Merck battles with insurers over $1.3bn cyber-attack payout

A cyber-attack that hit Merck & Co two years ago is still dogging the company, as it tries to come to a resolution with insurers about a $1.3bn payout claim.

The notorious NotPetya ransomware attack on June 27, 2017 was carried out by Russian military hackers, according to the US government, which has said it was directed at Ukraine but spread quickly to affect many organisations.

Other companies affected by the attack included UK consumer healthcare company Reckitt Benckiser, Cadbury chocolate manufacturer (part of Mondelez, formally Kraft Foods), freight logistics company FedEx, Danish shipping company AP Moller-Maersk, German mail and logistics firm Deutsche Post DHL Group and retailer Metro AG.

On the day of the attack, tens of thousands of computers across the pharma company had their data encrypted and displayed a ransomware demand for $300 in bitcoin apiece.

That was a diversion, according to the US, which insists NotPetya was despatched by Russia, not the usual cyber criminals seeking a fast, anonymous payoff, and was designed to disrupt operations.

Merck is pursuing dozens of insurance companies who covered its properties in a New Jersey court over the incident, in a lawsuit some observers suggest could end up being a test for future cases centred on the damage caused by cyber criminals.

The insurers position is that they aren’t liable to pay out because the attack was effectively an act of war, coming in the wake of Russia’s military intervention in Ukraine which started in 2014, according to NATO.

Merck – which says it had $1.75bn in insurance coverage – begs to differ, and the ongoing litigation is focusing on how war can be defined in the digital age.

Four companies out of around 30 that issued policies to the big pharma company have settled, but the rest – including big players Allianz SE and American International Group – are still holding out, according to Bloomberg.

Merck – known as MSD outside North America – said in the weeks after the attack that it had affected its ability to supply its human papillomavirus (HPV) vaccine Gardasil, used to prevent cervical and related cancers, that had cost it at least $135m in lost revenue and another $175m in remediation costs as it tried to bring its facilities back online.

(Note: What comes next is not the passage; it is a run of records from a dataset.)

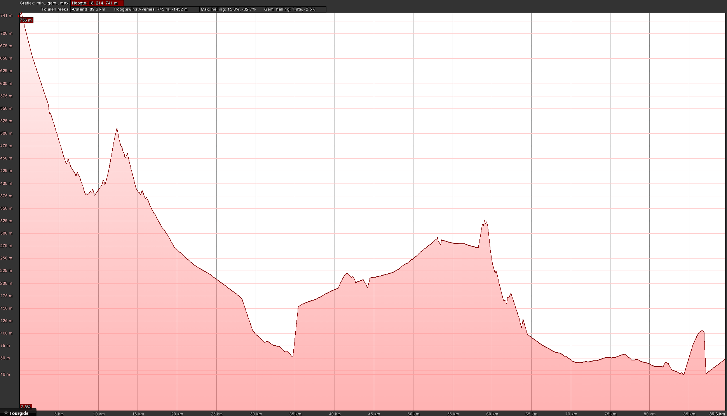The width and height of the screenshot is (727, 416).
Task: Click the 300 m elevation axis label
Action: click(x=6, y=233)
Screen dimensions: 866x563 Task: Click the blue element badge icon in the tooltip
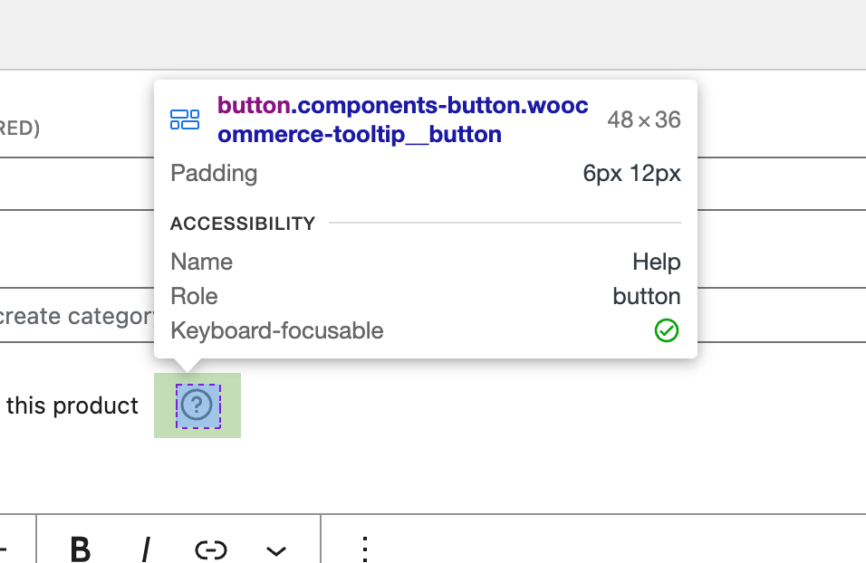coord(185,119)
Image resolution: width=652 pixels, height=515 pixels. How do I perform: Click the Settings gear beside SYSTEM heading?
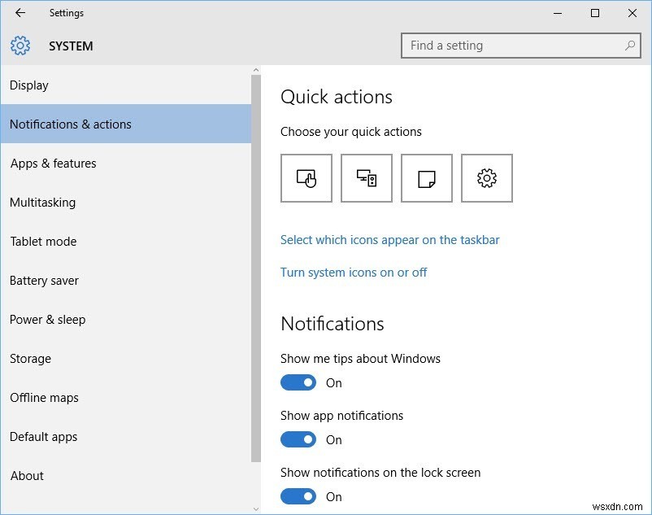(x=20, y=46)
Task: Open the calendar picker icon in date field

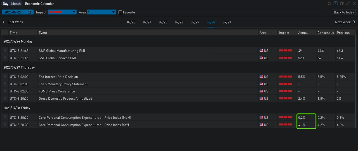Action: 29,12
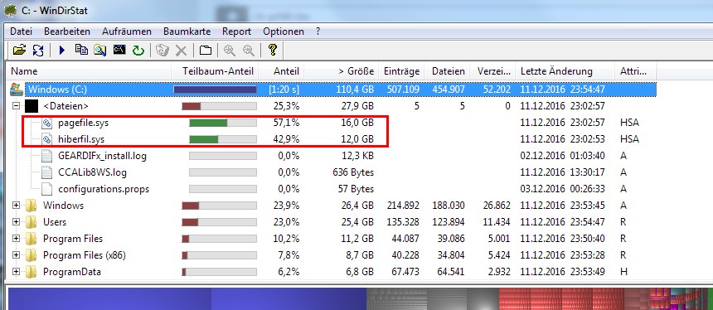Click the yellow question mark help icon

click(x=273, y=50)
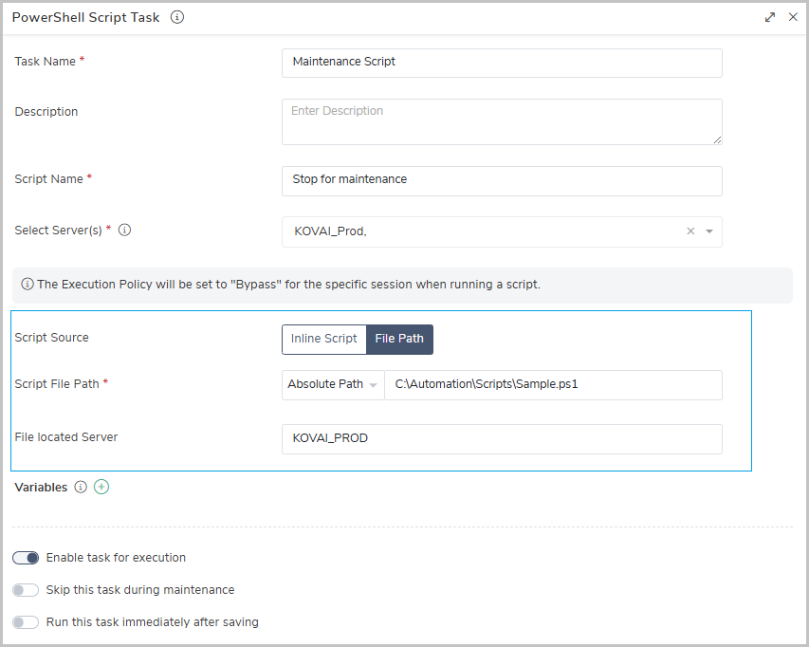
Task: Click into the Description text area
Action: click(502, 121)
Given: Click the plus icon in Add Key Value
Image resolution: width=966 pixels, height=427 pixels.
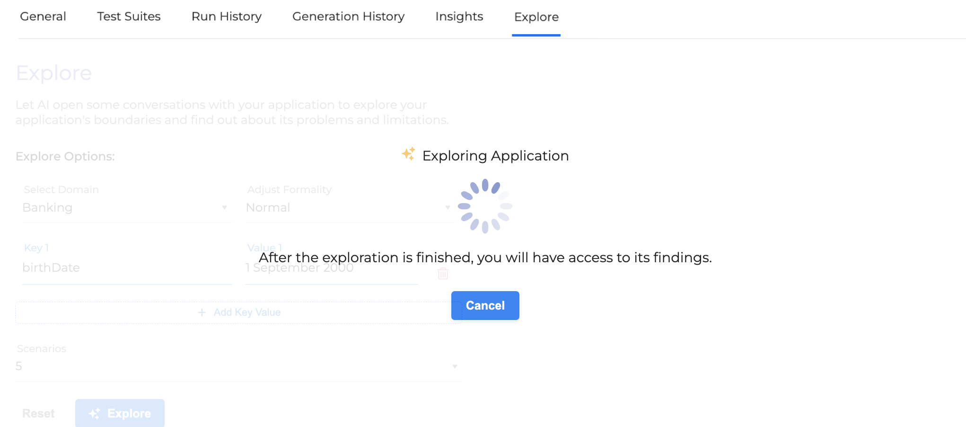Looking at the screenshot, I should click(x=202, y=312).
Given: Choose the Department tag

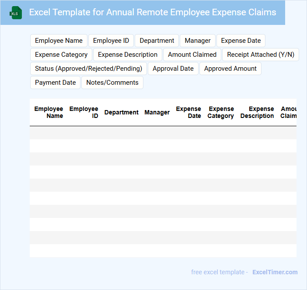Looking at the screenshot, I should click(x=157, y=41).
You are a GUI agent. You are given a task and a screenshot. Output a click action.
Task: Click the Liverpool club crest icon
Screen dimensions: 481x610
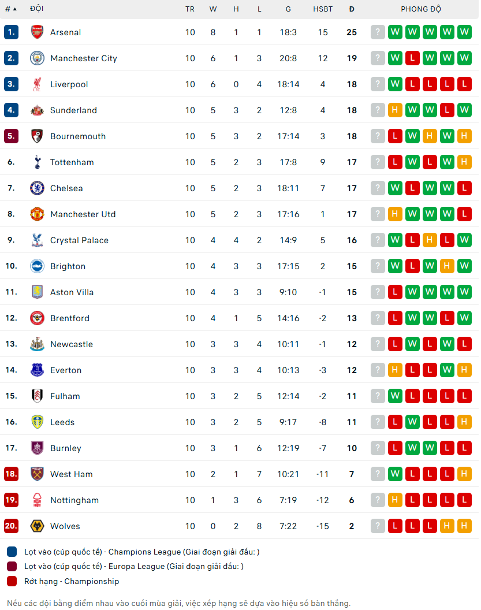37,84
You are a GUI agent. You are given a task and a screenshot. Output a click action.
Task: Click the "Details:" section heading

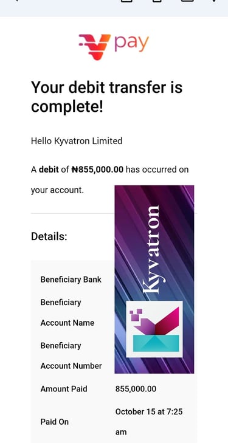coord(49,236)
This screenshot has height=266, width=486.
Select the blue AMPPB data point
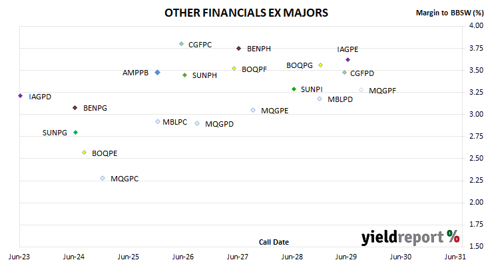(x=158, y=72)
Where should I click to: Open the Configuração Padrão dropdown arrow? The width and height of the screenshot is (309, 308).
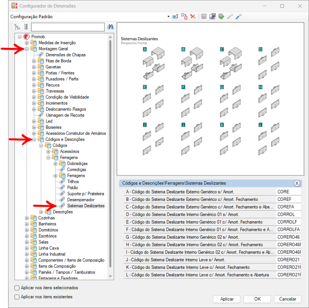168,17
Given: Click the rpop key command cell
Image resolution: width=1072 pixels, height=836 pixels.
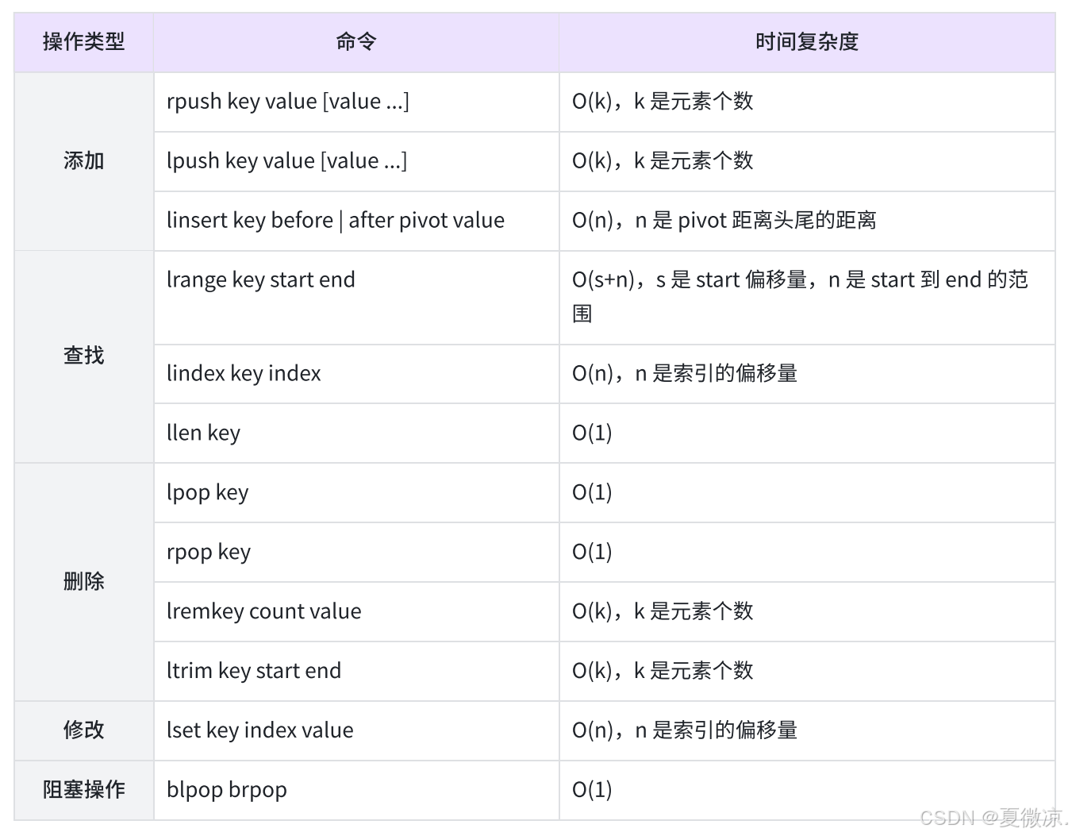Looking at the screenshot, I should [209, 552].
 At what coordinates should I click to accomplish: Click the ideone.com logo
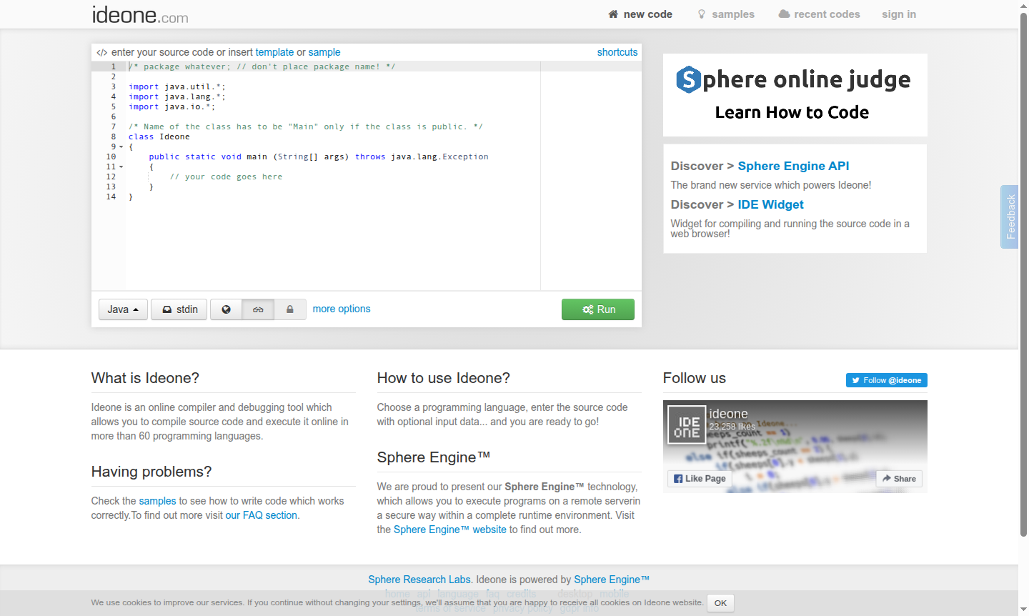click(x=140, y=14)
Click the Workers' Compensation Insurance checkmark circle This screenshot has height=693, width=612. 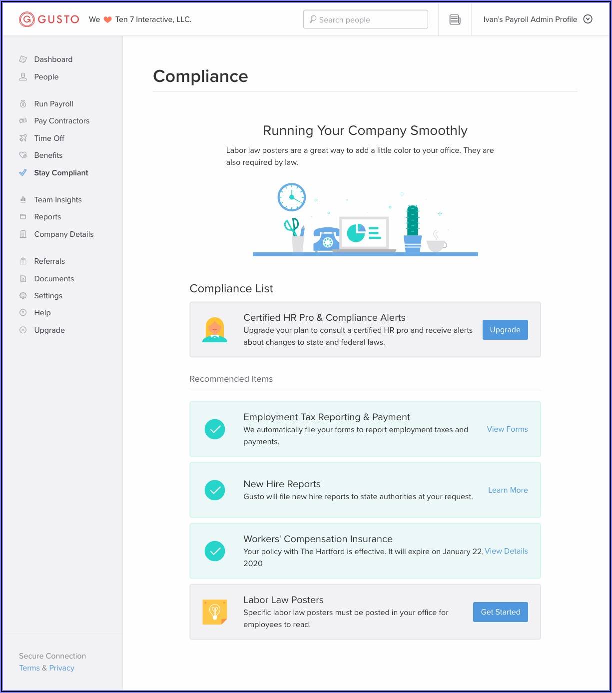tap(215, 551)
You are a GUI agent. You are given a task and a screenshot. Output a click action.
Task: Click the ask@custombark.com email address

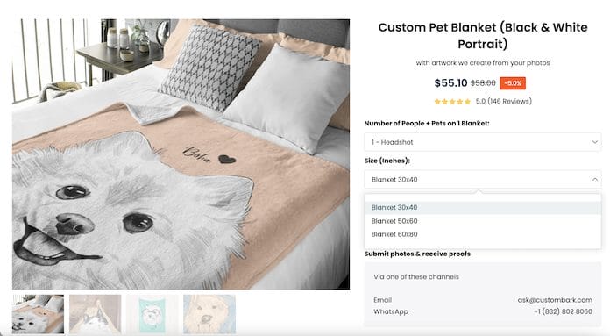(555, 300)
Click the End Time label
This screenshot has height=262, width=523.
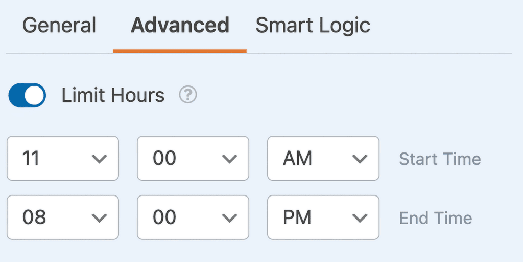tap(435, 218)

By the end of the year it said the cost of fixing its systems had risen to $870m. In its lawsuit, Merck is claiming breach of contract and seeking to recoup $1.3bn in losses, but legal experts suggest it could be months or even years before the case is resolved.

Just a few weeks before the cyber-attack, a senior executive at Merck revealed the vulnerability of the sector at a US government committee meeting, pointing to more than a million health records exposed by breaches in recent years.